Large numbers of North Korean troops have been appearing in frontline areas since April, according to the news agency, where they have carried out tasks like building roads, constructing walls, and planting mines. It’s not clear when the explosions took place or how many soldiers were injured.

“The North Korean military seems to be overdoing its work despite a number of mine explosions during the creation of barren land in the frontline area and landmine operations,” an unnamed official with the South Korean Joint Chiefs of Staff (JCS) told local media, according to NK News.

The JCS said between 20 and 30 North Korean soldiers carrying work tools started over the Military Demarcation Line inside the DMZ at around 8:30 a.m. local time on Tuesday, according to Yonhap. The South Korean military broadcast warnings and fired warning shots, the JCS said, at which point the encroaching troops from the North returned to their side of the border.

The incursion was deemed to be accidental, the JCS concluded, similar to a June 9 incident in which warning shots were also fired when Pyongyang’s troops strayed over the border.

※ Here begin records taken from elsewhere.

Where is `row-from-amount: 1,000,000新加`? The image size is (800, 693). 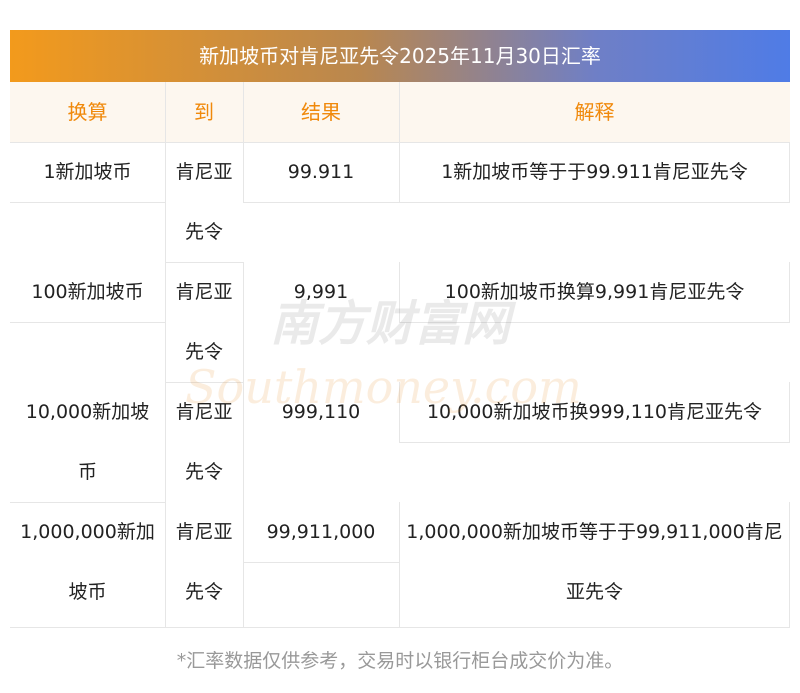 row-from-amount: 1,000,000新加 is located at coordinates (88, 532).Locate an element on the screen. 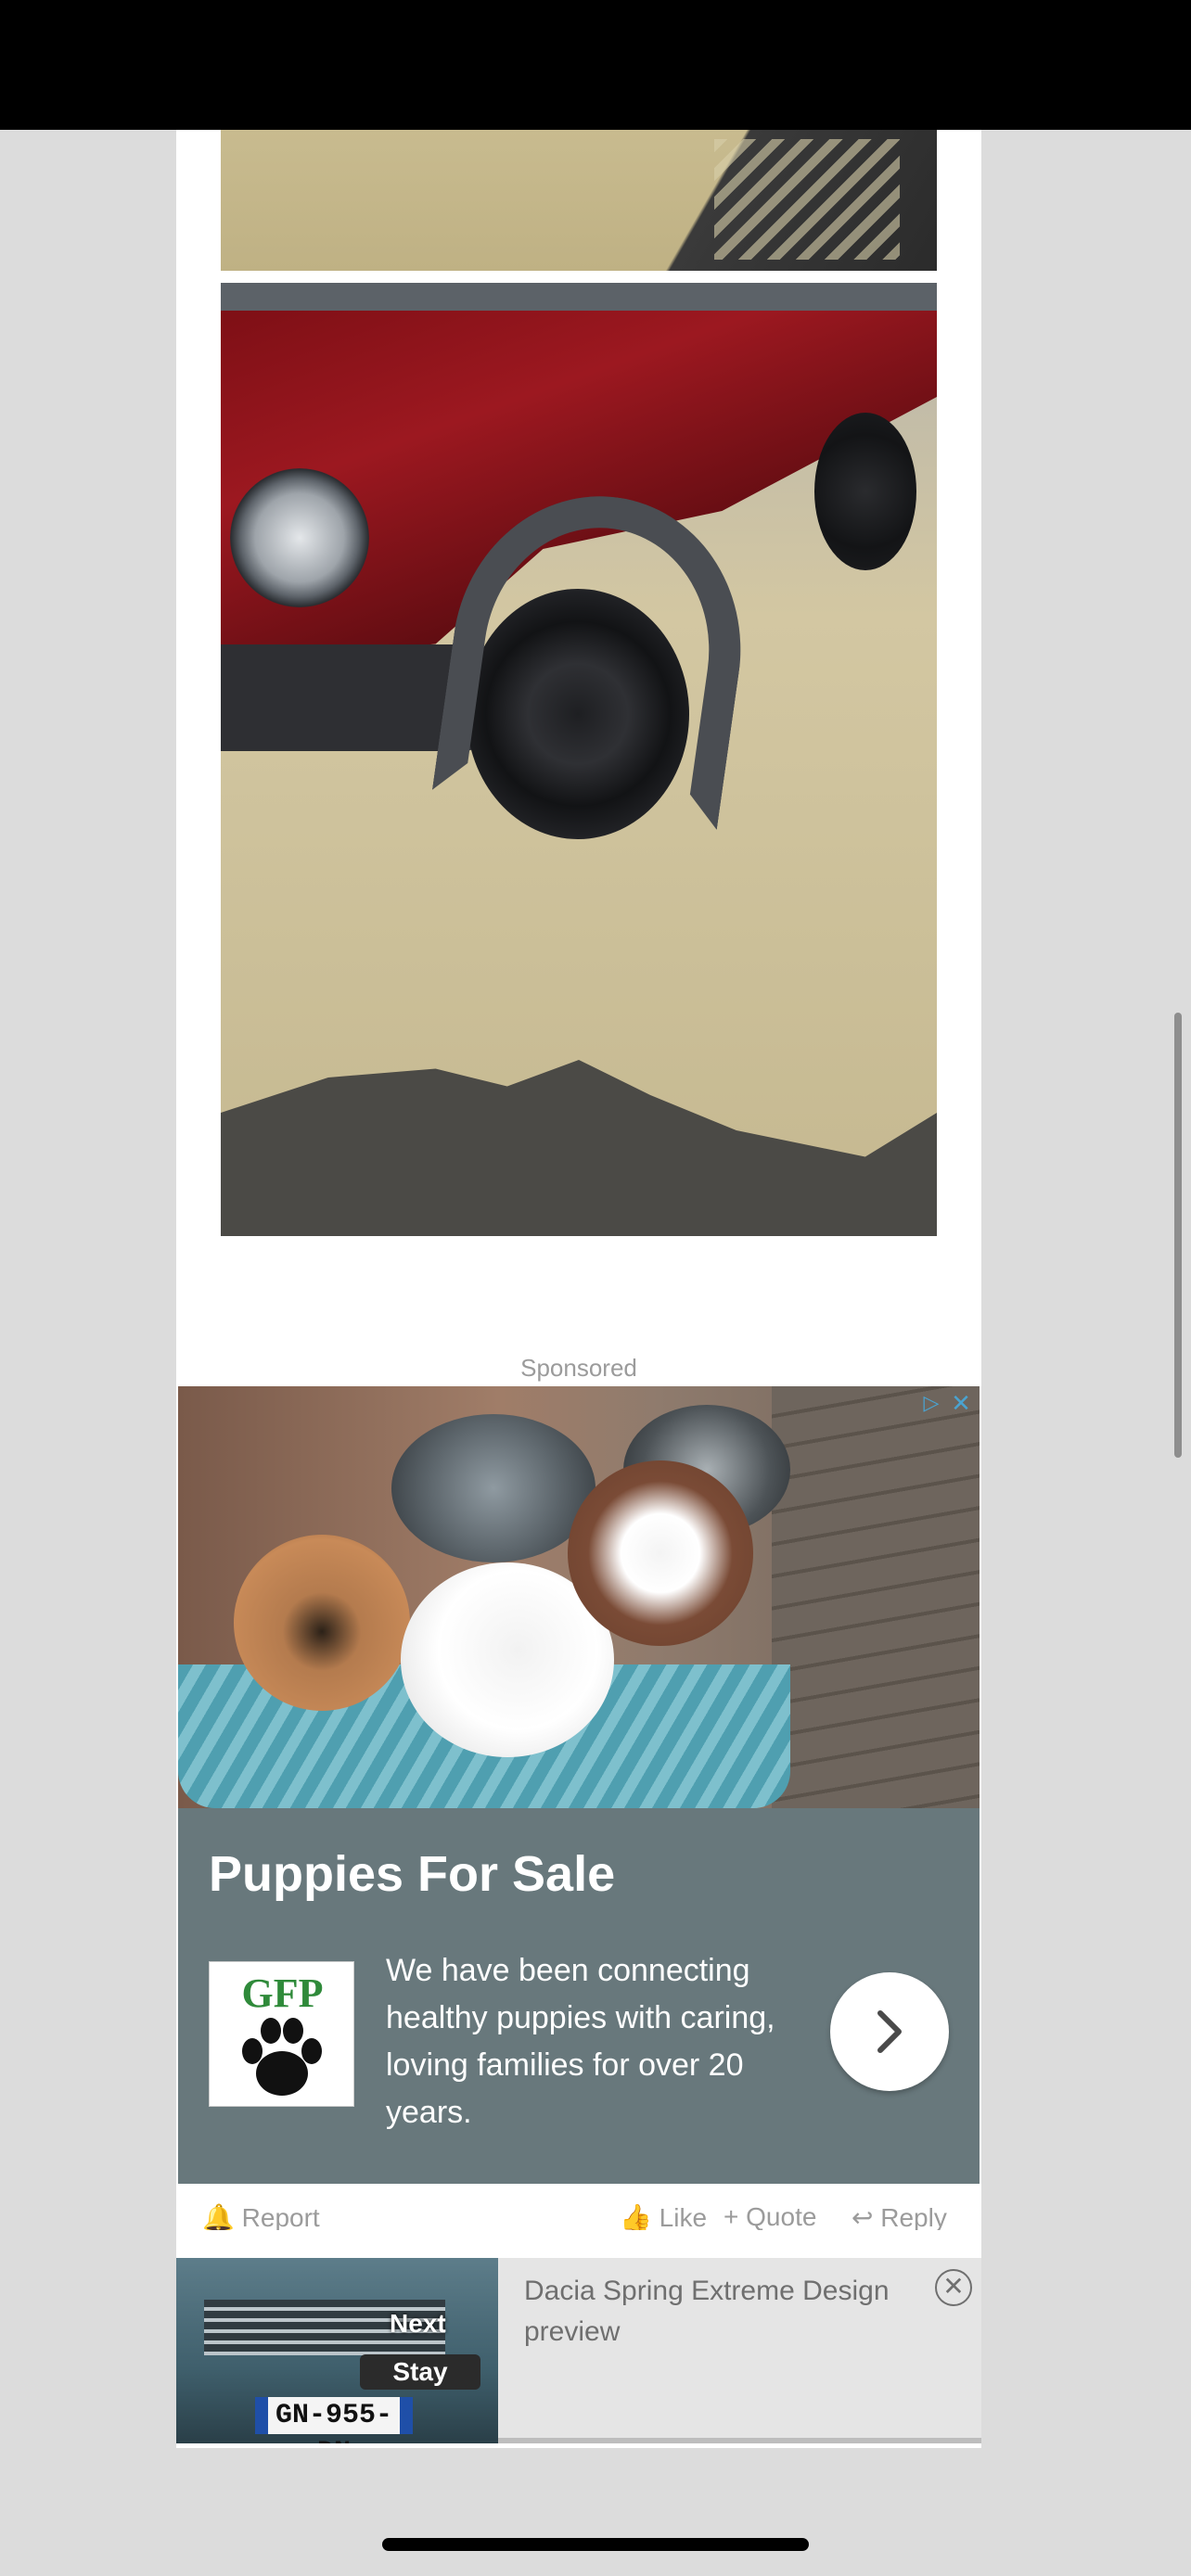 The height and width of the screenshot is (2576, 1191). chevron-right-icon is located at coordinates (890, 2032).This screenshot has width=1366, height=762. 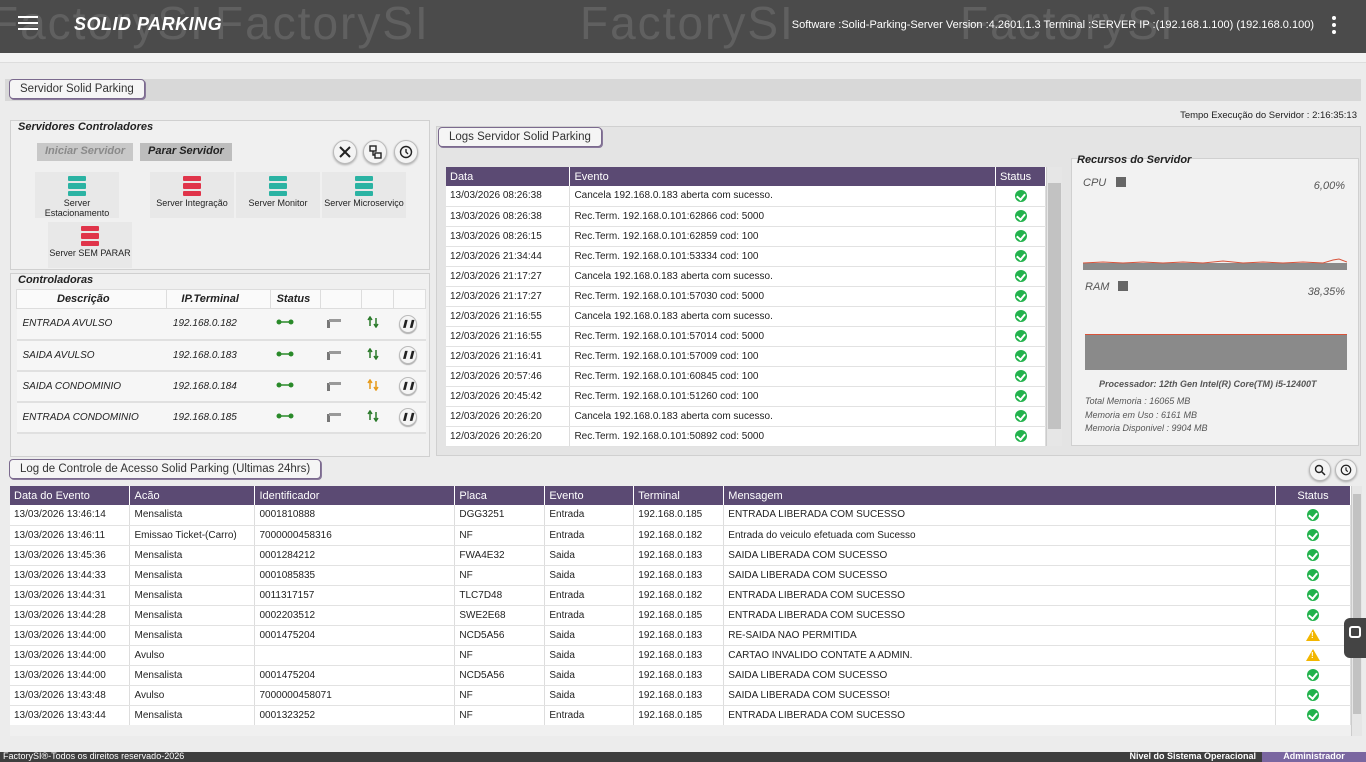 What do you see at coordinates (278, 203) in the screenshot?
I see `server-label: Server Monitor` at bounding box center [278, 203].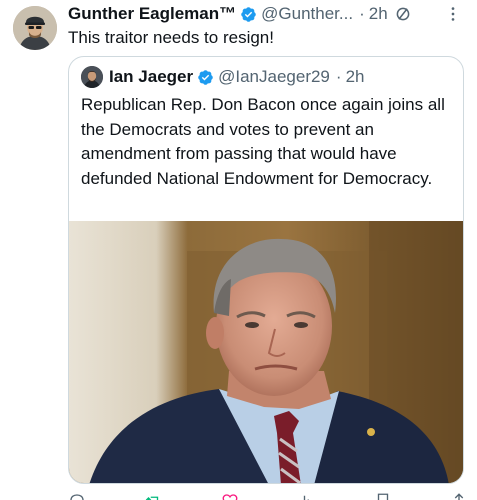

The latest incidents come at a time of heightened tensions between the neighboring countries on the Korean Peninsula, which technically remain at war as a consequence of the 1950-53 Korean War concluding with an armistice instead of a peace treaty.

They also emerged as Putin headed to Pyongyang Tuesday for his first visit to North Korea in 24 years. Portraits of Putin and Russian flags were displayed in the streets of Pyongyang, according to the Associated Press, while a banner hung on one building that read: “We warmly welcome the President of the Russian Federation.”

In an op-ed published in the North Korean Rodong Sinmun newspaper and reproduced on the Kremlin’s website ahead of his arrival, Putin thanked his hosts for their “strong support for the Russian special military operation in Ukraine” and their willingness to “resolutely resist the desire of the collective West to prevent the formation of a multipolar world order based on justice, mutual respect for sovereignty.”

Putin also specifically attacked the United States, claiming Washington, D.C. had “provoked” the war in Ukraine and then “rejected all our attempts to peacefully resolve the situation.” He went on to complain that Russia’s Western “opponents” are “threatening to send their military contingents to Ukraine” while simultaneously “trying to exhaust our economy with ever new sanctions.”

Russia is currently facing sanctions from the U.S. and other Western nations in relation to the war in Ukraine, while North Korea is similarly under U.N. Security Council sanctions over its nuclear weapons testing and missile development.

In his op-ed, Putin said Russia and North Korea will establish trade and payment mechanisms “that are not controlled by the West” and “jointly resist illegitimate unilateral restrictions.” Despite the current sanctions, Putin wrote, all attempts to “contain and isolate Russia” have “failed.”

“It is gratifying that our Korean friends—despite many years of economic pressure, provocations, blackmail and military threats from the United States—are equally effective in defending their interests,” he wrote.